By Staff | Jul 3, 2016

They are, perhaps, the most famous series of newspaper articles ever published, though their authors went unidentified for years.

Today they are called "The Federalist Papers," and they were published between October 1787 and August 1788, more than a decade after the signing of the Declaration of Independence.

The authors – Alexander Hamilton, John Jay, and James Madison – wrote the 85 essays under the pen name Publius in an attempt to persuade the public to ratify the proposed new Constitution.

That would be Alexander Hamilton, our country’s first Treasury Secretary; John Jay, our nation’s first Supreme Court Chief Justice; and James Madison, the author of the Constitution and our country’s fourth president.

Their work is worth revisiting from time to time to gain a better appreciation for the thinking of our nation’s Founding Fathers – especially in an election year, and especially in this election year.

In observance of this Independence Day – and with credit to the National Constitution Center’s excellent website (the center is based in Philadelphia) – we offer a few highlights from The Federalist Papers that seem as relevant today as when they were penned:

"Nothing is more certain than the indispensable necessity of government, and it is equally undeniable, that whenever and however it is instituted, the people must cede to it some of their natural rights in order to vest it with requisite powers." (Federalist No. 2)
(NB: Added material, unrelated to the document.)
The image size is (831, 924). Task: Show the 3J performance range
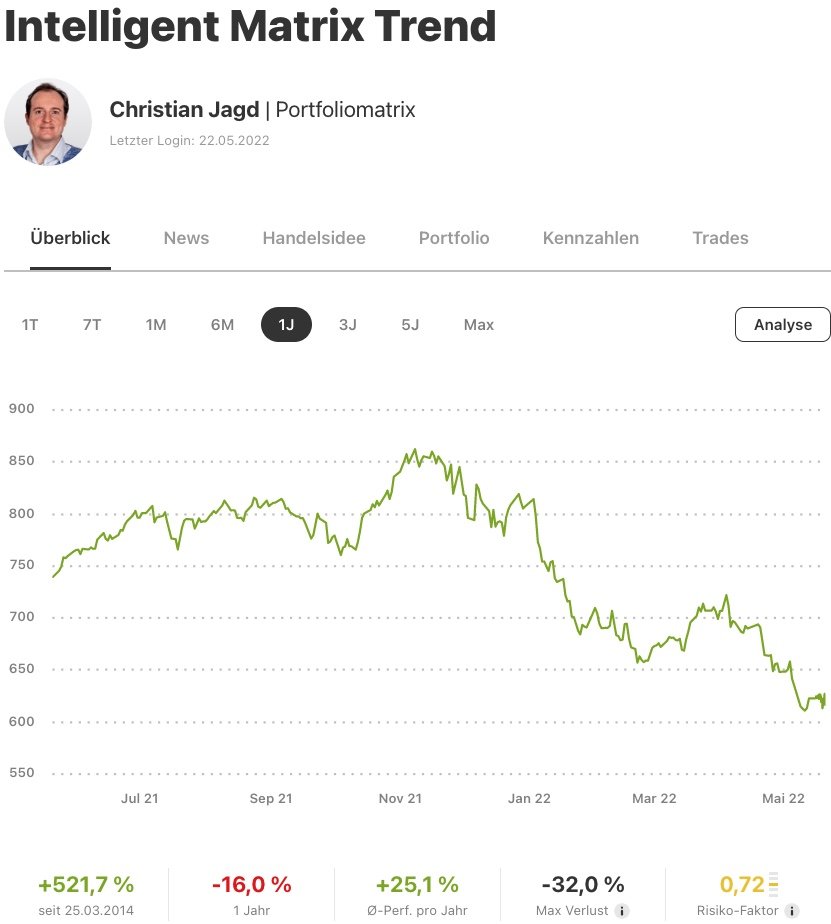tap(348, 324)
"The proposed Constitution, so far from implying an abolition of the State governments, makes them constituent parts of the national sovereignty, by allowing them a direct representation in the Senate, and leaves in their possession certain exclusive and very important portions of sovereign power. This fully corresponds, in every rational import of the terms, with the idea of a federal government." (No. 9)

"But the most common and durable source of factions has been the various and unequal distribution of property. Those who hold and those who are without property have ever formed distinct interests in society." (No. 10)

"The smaller the number of individuals composing a majority, and the smaller the compass within which they are placed, the more easily will they concert and execute their plans of oppression. Extend the sphere, and you take in a greater variety of parties and interests; you make it less probable that a majority of the whole will have a common motive to invade the rights of other citizens[.]" (No. 10)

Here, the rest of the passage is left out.